▶ _PROVIDED ENTRIES_:

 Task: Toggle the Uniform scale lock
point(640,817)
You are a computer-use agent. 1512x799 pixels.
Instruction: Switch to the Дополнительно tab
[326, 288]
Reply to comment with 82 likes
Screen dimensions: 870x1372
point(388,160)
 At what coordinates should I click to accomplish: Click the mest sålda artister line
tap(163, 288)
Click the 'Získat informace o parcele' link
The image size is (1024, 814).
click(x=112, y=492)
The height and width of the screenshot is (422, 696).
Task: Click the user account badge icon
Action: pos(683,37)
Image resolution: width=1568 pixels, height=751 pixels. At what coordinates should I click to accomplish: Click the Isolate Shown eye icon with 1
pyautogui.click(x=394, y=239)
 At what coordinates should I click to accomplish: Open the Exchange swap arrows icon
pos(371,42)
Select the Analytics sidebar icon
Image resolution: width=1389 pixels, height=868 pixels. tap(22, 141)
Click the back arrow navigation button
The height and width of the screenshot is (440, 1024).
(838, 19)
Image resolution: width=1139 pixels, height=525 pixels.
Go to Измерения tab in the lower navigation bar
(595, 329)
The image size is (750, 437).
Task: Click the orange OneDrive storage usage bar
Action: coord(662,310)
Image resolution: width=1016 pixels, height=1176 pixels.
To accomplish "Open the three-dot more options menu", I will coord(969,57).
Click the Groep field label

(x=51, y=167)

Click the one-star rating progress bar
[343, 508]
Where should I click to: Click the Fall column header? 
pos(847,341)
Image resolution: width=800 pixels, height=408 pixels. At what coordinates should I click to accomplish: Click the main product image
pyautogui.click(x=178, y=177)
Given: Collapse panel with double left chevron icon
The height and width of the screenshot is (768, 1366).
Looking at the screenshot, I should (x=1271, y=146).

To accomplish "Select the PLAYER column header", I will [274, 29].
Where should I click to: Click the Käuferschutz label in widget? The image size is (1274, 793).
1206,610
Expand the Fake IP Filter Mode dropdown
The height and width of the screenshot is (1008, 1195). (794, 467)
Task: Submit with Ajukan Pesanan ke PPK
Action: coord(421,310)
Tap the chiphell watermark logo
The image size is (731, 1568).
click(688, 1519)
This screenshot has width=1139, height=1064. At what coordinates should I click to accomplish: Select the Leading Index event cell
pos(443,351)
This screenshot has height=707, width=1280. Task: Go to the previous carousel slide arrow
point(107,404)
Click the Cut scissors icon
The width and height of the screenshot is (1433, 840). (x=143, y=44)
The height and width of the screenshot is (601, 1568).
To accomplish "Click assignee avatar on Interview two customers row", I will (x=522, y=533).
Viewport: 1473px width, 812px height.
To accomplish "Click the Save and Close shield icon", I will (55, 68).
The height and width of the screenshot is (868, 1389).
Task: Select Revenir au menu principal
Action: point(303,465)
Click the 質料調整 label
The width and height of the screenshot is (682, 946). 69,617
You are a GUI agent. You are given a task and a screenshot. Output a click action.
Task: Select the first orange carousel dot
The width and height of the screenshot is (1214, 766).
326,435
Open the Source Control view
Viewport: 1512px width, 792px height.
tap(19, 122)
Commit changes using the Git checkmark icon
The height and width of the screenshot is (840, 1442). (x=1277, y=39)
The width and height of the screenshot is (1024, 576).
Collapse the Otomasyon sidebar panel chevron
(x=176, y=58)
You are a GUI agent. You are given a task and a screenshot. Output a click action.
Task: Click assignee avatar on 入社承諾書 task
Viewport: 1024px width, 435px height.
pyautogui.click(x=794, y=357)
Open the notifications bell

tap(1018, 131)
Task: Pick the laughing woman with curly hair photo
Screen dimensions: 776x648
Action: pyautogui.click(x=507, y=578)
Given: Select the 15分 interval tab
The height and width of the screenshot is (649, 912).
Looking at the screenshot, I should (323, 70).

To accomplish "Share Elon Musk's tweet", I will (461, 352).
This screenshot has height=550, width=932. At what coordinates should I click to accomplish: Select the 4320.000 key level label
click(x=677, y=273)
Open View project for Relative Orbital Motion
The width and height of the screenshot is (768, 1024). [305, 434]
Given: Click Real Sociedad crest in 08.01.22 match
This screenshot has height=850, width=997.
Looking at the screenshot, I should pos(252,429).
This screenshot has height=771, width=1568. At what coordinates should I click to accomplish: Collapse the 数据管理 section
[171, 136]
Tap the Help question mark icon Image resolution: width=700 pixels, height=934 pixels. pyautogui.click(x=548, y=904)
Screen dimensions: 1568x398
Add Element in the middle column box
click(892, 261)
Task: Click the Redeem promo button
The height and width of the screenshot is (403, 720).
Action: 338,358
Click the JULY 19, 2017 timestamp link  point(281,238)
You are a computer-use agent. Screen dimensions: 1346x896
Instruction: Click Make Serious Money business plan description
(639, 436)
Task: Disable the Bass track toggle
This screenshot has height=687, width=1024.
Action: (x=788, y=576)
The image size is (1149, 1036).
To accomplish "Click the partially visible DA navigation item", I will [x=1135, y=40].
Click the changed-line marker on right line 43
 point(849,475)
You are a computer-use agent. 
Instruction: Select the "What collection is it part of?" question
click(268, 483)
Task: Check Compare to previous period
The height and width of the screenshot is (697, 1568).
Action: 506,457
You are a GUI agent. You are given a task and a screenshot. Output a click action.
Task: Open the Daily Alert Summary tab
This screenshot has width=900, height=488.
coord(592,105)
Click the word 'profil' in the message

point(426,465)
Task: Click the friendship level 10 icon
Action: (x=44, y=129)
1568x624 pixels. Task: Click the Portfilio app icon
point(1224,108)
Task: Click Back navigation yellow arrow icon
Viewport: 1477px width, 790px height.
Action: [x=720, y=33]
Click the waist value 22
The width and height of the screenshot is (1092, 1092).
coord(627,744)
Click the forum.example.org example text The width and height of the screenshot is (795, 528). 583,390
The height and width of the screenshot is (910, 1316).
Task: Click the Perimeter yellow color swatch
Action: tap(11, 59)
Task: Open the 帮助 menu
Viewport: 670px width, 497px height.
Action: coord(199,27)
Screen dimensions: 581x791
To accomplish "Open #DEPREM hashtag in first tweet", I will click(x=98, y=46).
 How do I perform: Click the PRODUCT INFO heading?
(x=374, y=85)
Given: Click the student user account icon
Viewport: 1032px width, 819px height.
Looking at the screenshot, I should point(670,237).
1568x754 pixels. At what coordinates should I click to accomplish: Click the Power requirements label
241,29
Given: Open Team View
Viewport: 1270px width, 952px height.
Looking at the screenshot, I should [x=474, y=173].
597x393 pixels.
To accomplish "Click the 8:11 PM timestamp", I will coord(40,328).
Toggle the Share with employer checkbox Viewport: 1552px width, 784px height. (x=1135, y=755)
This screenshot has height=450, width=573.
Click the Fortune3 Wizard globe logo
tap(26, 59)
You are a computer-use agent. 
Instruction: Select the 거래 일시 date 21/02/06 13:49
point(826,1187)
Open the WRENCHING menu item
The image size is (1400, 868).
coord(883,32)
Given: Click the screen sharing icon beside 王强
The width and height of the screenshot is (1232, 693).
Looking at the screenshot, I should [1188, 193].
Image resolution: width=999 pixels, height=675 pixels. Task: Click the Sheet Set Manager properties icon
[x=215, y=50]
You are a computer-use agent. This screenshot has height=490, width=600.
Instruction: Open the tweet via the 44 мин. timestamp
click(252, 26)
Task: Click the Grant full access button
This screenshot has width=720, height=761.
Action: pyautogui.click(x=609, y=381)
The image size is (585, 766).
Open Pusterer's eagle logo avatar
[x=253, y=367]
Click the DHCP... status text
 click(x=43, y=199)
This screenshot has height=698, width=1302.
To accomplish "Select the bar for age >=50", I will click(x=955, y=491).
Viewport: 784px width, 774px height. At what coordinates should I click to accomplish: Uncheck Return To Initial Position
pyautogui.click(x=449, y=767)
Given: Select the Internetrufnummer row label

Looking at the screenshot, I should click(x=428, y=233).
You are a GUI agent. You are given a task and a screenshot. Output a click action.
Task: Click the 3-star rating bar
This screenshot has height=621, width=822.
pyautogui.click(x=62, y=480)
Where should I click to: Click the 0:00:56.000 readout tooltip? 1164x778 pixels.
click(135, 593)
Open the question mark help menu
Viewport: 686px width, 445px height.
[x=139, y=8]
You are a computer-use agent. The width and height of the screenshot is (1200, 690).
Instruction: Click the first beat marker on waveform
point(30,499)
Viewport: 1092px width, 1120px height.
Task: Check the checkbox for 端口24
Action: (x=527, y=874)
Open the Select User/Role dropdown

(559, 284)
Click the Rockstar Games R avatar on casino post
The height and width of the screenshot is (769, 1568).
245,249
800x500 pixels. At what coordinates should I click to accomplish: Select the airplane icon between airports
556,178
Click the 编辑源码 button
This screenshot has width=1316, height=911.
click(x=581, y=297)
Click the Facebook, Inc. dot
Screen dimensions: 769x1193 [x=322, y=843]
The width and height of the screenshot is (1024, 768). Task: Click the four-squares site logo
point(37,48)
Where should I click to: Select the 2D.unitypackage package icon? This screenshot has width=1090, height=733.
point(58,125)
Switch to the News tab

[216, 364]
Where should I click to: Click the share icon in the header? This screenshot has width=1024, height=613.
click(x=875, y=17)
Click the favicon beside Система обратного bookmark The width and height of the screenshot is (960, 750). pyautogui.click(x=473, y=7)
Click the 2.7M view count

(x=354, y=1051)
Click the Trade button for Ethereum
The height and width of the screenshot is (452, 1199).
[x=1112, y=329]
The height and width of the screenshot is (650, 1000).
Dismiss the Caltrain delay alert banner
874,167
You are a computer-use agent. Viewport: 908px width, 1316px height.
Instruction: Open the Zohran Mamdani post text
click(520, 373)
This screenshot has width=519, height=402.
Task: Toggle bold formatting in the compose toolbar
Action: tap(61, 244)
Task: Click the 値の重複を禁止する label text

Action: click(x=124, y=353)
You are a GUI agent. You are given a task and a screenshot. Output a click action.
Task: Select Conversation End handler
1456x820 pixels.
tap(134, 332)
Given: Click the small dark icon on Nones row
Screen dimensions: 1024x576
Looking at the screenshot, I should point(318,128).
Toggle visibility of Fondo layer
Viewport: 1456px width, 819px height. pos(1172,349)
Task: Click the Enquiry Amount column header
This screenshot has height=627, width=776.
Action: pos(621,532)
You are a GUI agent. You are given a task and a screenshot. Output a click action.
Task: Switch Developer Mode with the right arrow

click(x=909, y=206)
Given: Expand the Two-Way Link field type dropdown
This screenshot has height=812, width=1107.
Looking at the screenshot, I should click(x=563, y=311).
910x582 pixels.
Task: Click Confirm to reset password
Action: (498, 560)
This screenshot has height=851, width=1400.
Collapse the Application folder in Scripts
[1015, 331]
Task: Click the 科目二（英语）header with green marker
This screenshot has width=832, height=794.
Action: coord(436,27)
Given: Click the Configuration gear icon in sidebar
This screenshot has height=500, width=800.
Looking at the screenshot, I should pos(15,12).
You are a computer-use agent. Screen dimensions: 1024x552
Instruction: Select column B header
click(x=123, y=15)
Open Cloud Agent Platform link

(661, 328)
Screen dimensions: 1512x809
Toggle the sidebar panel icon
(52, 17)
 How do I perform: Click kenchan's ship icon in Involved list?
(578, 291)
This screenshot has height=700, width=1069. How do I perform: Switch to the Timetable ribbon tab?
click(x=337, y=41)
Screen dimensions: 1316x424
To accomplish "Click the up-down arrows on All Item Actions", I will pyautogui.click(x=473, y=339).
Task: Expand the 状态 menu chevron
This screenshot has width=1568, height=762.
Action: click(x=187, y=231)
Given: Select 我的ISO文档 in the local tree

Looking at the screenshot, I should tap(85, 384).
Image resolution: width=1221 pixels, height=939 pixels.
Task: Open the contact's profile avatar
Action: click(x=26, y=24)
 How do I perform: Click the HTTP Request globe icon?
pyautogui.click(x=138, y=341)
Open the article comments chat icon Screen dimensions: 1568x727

▶ _DIRECTIONS_: Edit the entries from the line containing "800x500 pixels. At" through the line containing "point(37,48)" by replacing "airplane" with "aircraft" and leaving everything else unchanged. Give only those lines.

▶ _EXPECTED ANSWER_:
800x500 pixels. At what coordinates should I click to accomplish: Select the aircraft icon between airports
556,178
Click the 编辑源码 button
This screenshot has width=1316, height=911.
click(x=581, y=297)
Click the Facebook, Inc. dot
Screen dimensions: 769x1193 [x=322, y=843]
The width and height of the screenshot is (1024, 768). Task: Click the four-squares site logo
point(37,48)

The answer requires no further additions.